Ashley

Our daughter Ashley, was born June 7, 2010. She scored 10/10 on her Apgar and looked perfectly healthy. The day after birth a nurse and doctor came in to listen to her chest, saying that the day before they had heard a "clicking" noise in her chest, but they were still unable to hear a murmur. The following day the same nurse came back again, only this time she heard a loud murmur. She sent a doctor up to listen, who confirmed the loud murmur, but said it was likely just a benign, innocent murmur. To be safe, he was sending a pediatrician up to check on her the next day.

That following morning (three days after birth), the pediatrician came to listen to her chest. He confirmed a loud murmur, and told us he felt quite sure she had a hole in her heart. While we were a little worried, everyone still kept telling us that it was likely small, innocent, nothing to worry about. We were sent to a larger, regional hospital that day, so that Ashley could undergo an echo. They did a direct link with a Children's Hospital, and we spoke to the pediatric cardiologist who confirmed that Ashley had a hole in her heart. We were given a few warning signs to watch for, and sent home. We would get the full report at her two week check up with her family doctor.

Things went okay the next week or so, though we noticed that she often had a hard time nursing, and would often fall asleep eating.
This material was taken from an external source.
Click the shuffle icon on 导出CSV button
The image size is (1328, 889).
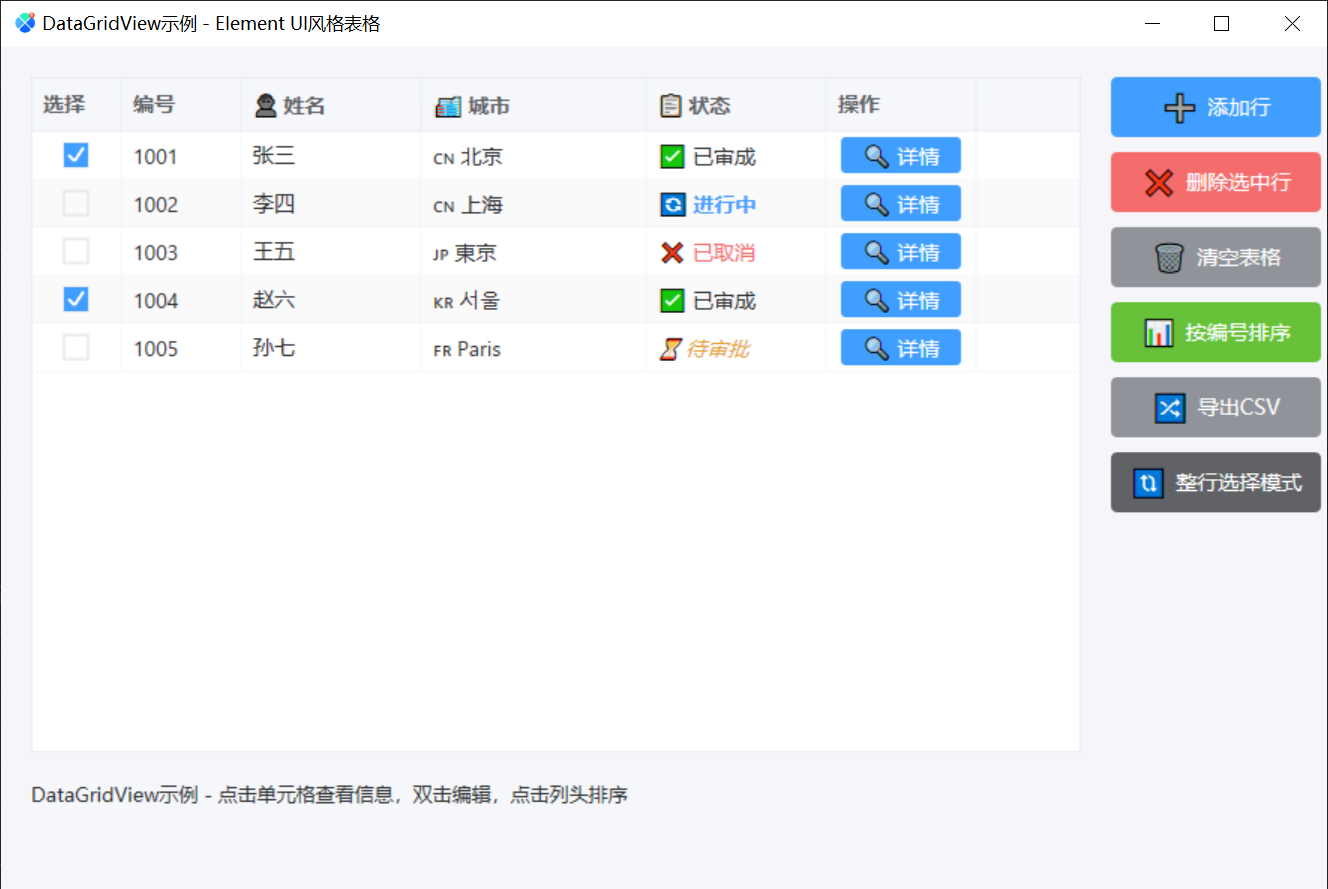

Then we noticed her belly was getting quite bloated looking, but figured since she was such a gassy baby, that that was the cause. Then one night while I was holding her, I could feel her heart pounding. I started counting and her resting pulse was racing away at 200 bpm. We rushed her down to our local ER; however, since they were unfamiliar with such conditions, they sent us home after her pulse returned to normal, saying she was likely "trying to poop".

The following day was her two week follow up with her family doctor, and within 5 minutes, we were told that she was likely in congestive heart failure, and we were rushed back down to the regional hospital where she was seen by a neonatologist, and they consulted again with the pediatric cardiologist. It was confirmed that Ashley was in early stages of congestive heart failure at only two weeks old. We also learned that she had two holes in her heart, a small ASD, plus a moderate sized VSD. She was started on Lasix.

The following month was filled with doctor's appointments, follow ups, symptom checking, a million questions, fears and concerns. We did find out that her hole was large enough that she will require open heart surgery to repair it. We're still waiting for that date, as as long as she continues to gain weight, they want to put it off for a bit.

At her 6 week check up it was learned that her heart was starting to enlarge. Also, due to her feeding issues, she was down to taking only 10-12 oz per day, hardly enough to keep her growing. Her Lasix was increased, and they added Digoxin & Spironolactone. Since these medicines can throw her electrolytes out of whack, she now has to go for weekly blood work.

And so far, that's our journey. She is currently 7 weeks old, and goes for her first round of blood work tomorrow. We've been thrown into a crazy journey that we never imagined while we were pregnant. I've joined support groups left, right and center and find they do help. It's so great to be able to ask questions and hear from other's who've been there, or who are currently "there".